You know, I have been happily wedded to Android for a while now. I’m typing this on my old Nexus 7, and it’s still a great device. It’s not as hardy under the hood as my Note 3, on which I do most of the art for this site. But even this Nexus 7 is a powerhouse next to my first smartphone from as few years ago, the HTC Surround. I charged it up for a lark recently and realized that as much as I enjoy Android, there’s a lot still to love about Windows Phone — things that are still true about the platform today.
10 – It’s Fast.
Like, very fast. It feels faster than my Note 3 sometimes, especially when doing core OS work and using default apps, and the Note is still one of the fastest devices out there, running a bleeding-edge OS. I’m impressed at the impression of speed (if not raw computing power) of this now four-year-old device. (Happy birthday, HTC Surround!)
9 – It’s Pretty.
And charming. All the little motions, actions, flips, and whatnot
8 – The Lack of Apps Isn’t the First Thing You Notice.
Futzing around with this old WP 7.8 device made me realize that the core OS had enough built-in functionality that I didn’t miss my ridiculous app ecosystem while doing most of my usual phone tasks. Which reminds me…
7 – Hubs Were Clever, and They Will Be Missed.
Hubs were kind of aggregators for information pulled from various accounts and apps. The Me hub, for example, pulled all my major social media information together, and I could interact with my friends and followers right from there. One consistent, clean experience across all my accounts.
6 – The Mail App May Not Be Amazing, But It’s Crazy Readable.
Unless there’s some wonky formatting in the message, the bold, bright, type-first design really makes messages easy to read and digest quickly, with very little chrome to distract from the content.
5 – It Feels Like My Phone.
The extra work I put in to customize my homescreen and get all the live tiles where I wanted them makes it feel way more like my phone than even the deep customizability of Android. Yes, I know it’s a superficial customization, but it feels more meaningful, because the thing that most reflects me on Windows Phone is the thing that I interact with first whenever I pick up the phone.
4 – Live Tiles are Still an Awesome UI Paradigm.
Not only do they convey a ton of good information when they’re done right, but Live Tiles as a graphic element are kind of genius. Their animations bring the phone to life, asking for your attention instead of demanding it. Having an app suggest that there’s an action to be taken and giving you the sense of what that action will be is very friendly.
3 – The Voice Controls Are Solid.
Even before Cortana, Windows Phone had great voice control. Get a text? It’ll tell you who it’s from and ask you if you want it read aloud. Once it’s read, do you want to reply? It’s that easy. Google voice stuff is really impressive, but I’m becoming more and more intrigued by Cortana (which will be coming to Windows) and frequently miss the ease of use of the TellMe stuff from Windows Phone 7.
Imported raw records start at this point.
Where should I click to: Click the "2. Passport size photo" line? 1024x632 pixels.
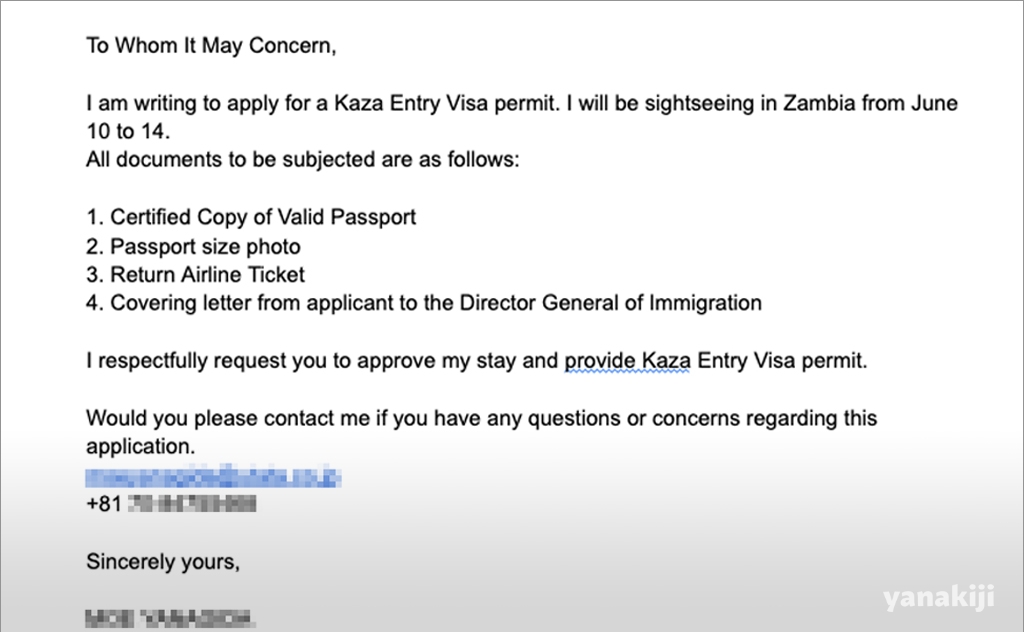(x=193, y=247)
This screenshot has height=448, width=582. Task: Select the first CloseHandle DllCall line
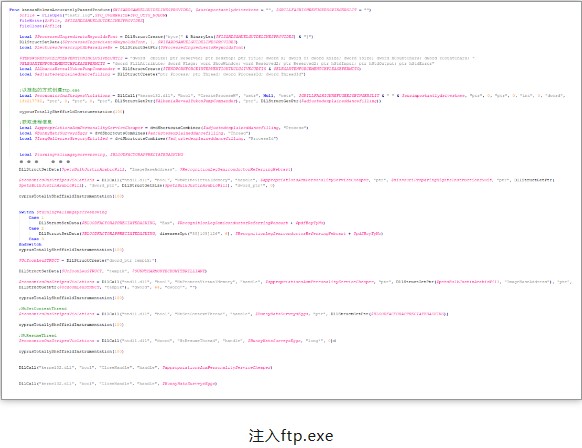146,367
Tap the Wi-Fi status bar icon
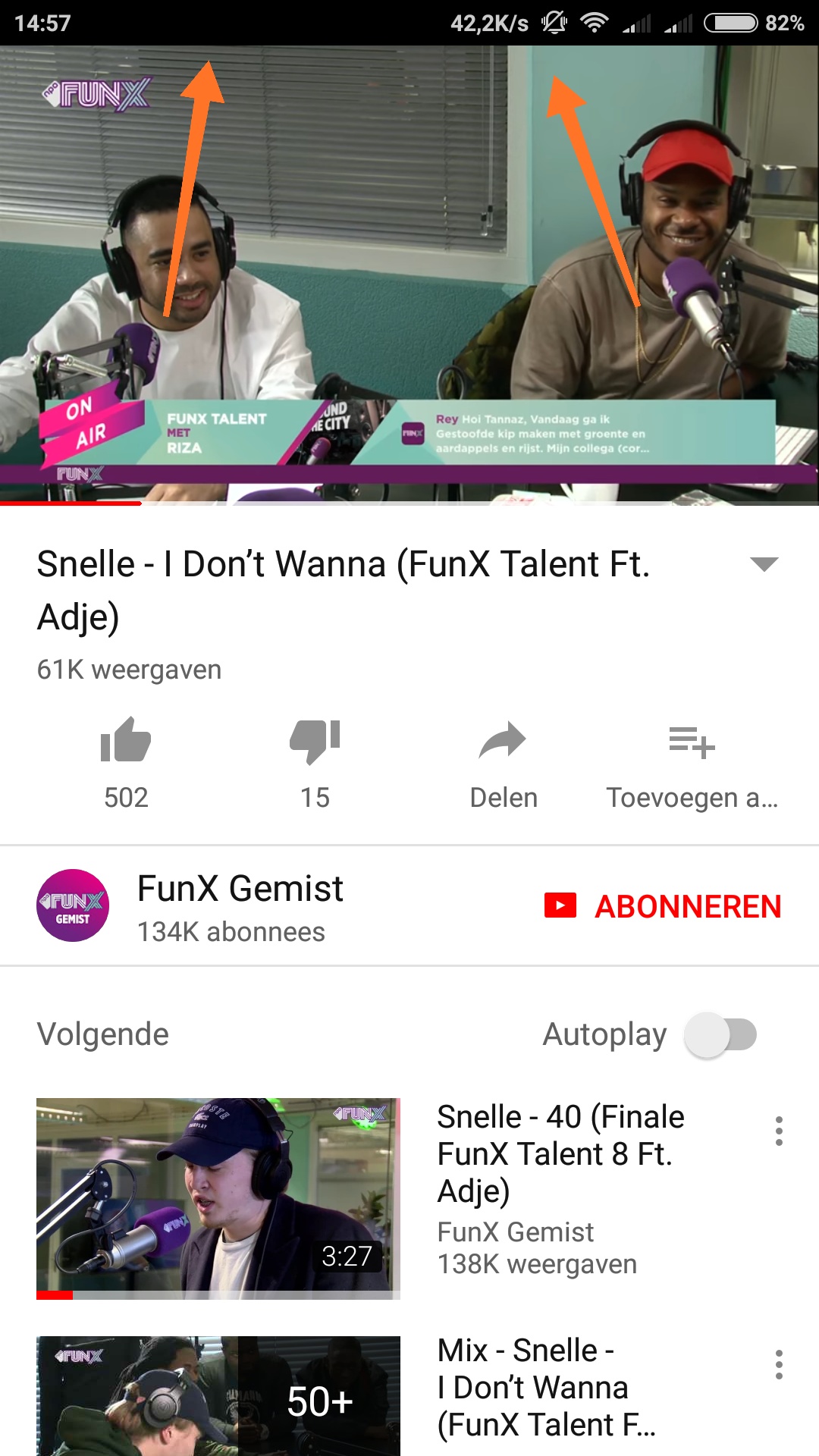Image resolution: width=819 pixels, height=1456 pixels. point(595,24)
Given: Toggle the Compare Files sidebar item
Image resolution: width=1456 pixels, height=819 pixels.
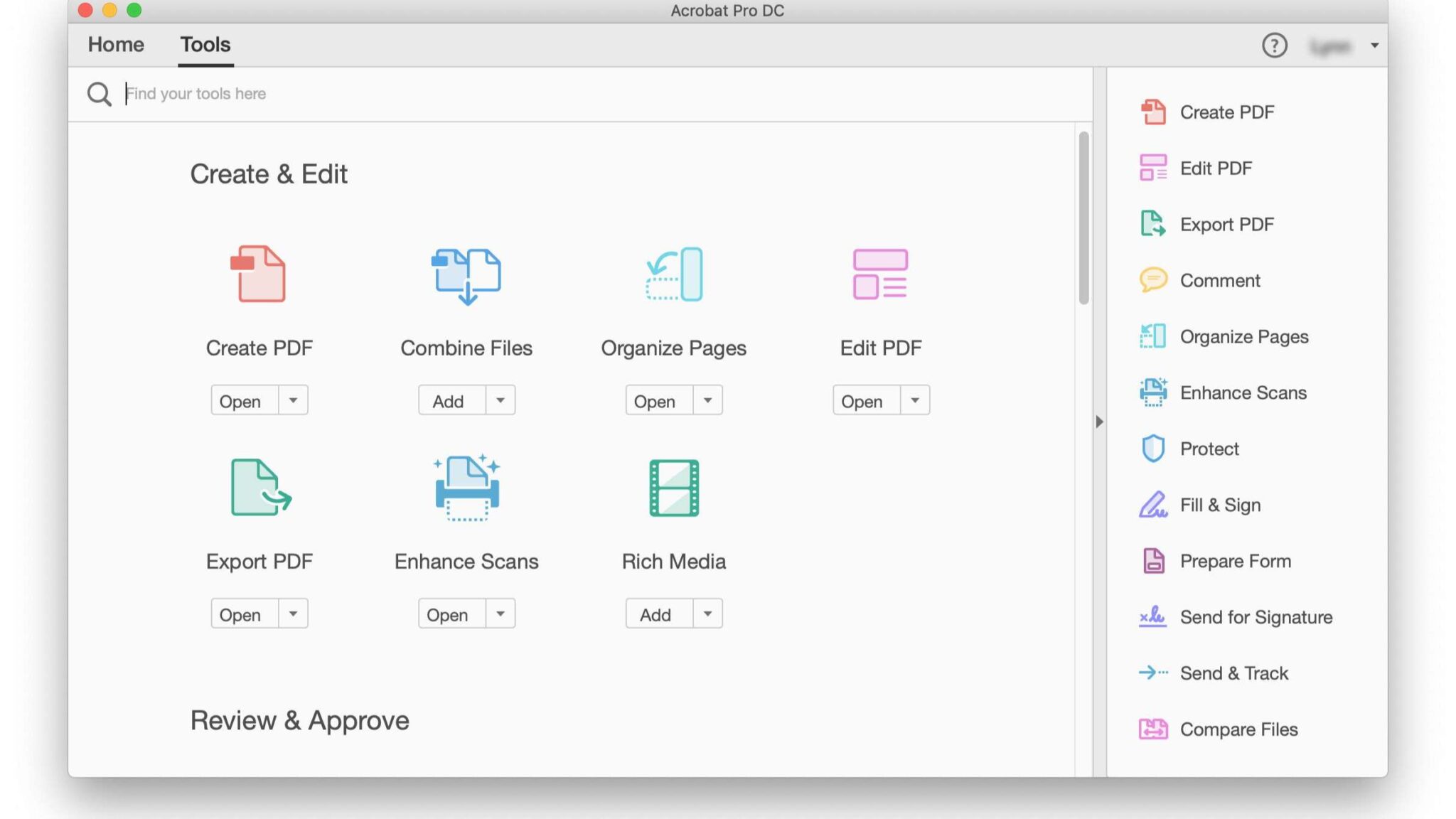Looking at the screenshot, I should 1238,729.
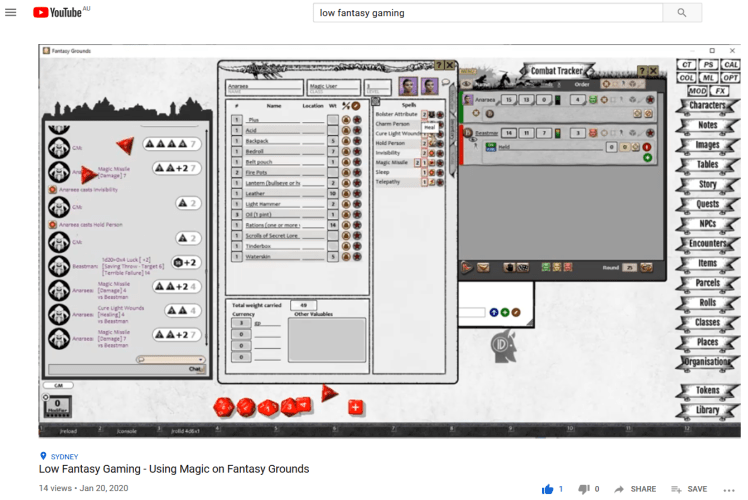Open the Characters sidebar panel
This screenshot has height=500, width=748.
tap(707, 105)
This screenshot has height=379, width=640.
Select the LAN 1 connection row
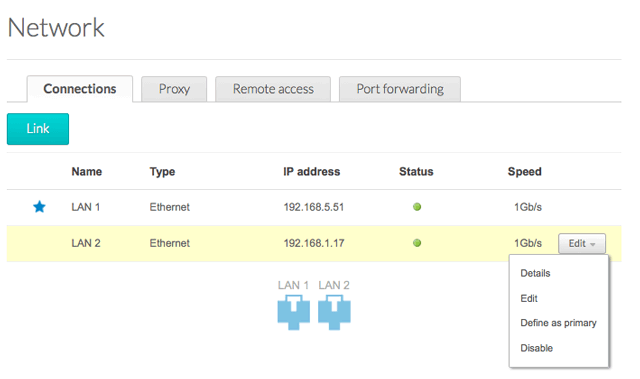tap(314, 207)
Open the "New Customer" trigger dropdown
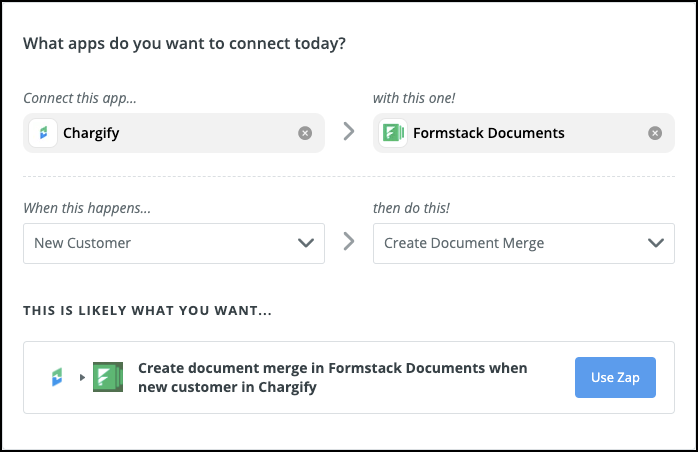Screen dimensions: 698x452 tap(160, 243)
2 – The Camera is There When You Need It.
Hardware camera buttons are a great idea. Being able to take photos while the phone is locked is a great idea. If I reach for my phone while it’s in my pocket, even my ages-old Surround is ready to take a picture by the time I’ve got it up to my face. On my Note, I still need to decide whether I want my phone secured or camera-ready. It’s a drag.
1 – It’s A Joy to Use
This is what ever other platform lacks. Thanks to the consistent experience and everything else I’ve mentioned, there’s a lightness and playfulness to the software that makes it a joyful experience. My Note is an impressive device, but I don’t know that I’ve ever felt like I was having fun simply navigating around my phone, doing day-to-day tasks. I pick up this old phone that’s an absolute dinosaur given the life cycle of technology, and it’s fun.
I’ve written more about Windows Phone in the past. I hope that sooner rather than later, Microsoft leverages their purchase of Nokia to make some hardware that will steal me away from the Note. Give me a big damn phone and a sweet stylus and I’ll happily come back, Microsoft.
Until then, every now and again I’ll poke around at my old phone here and remind myself why Windows Phone is pretty rad.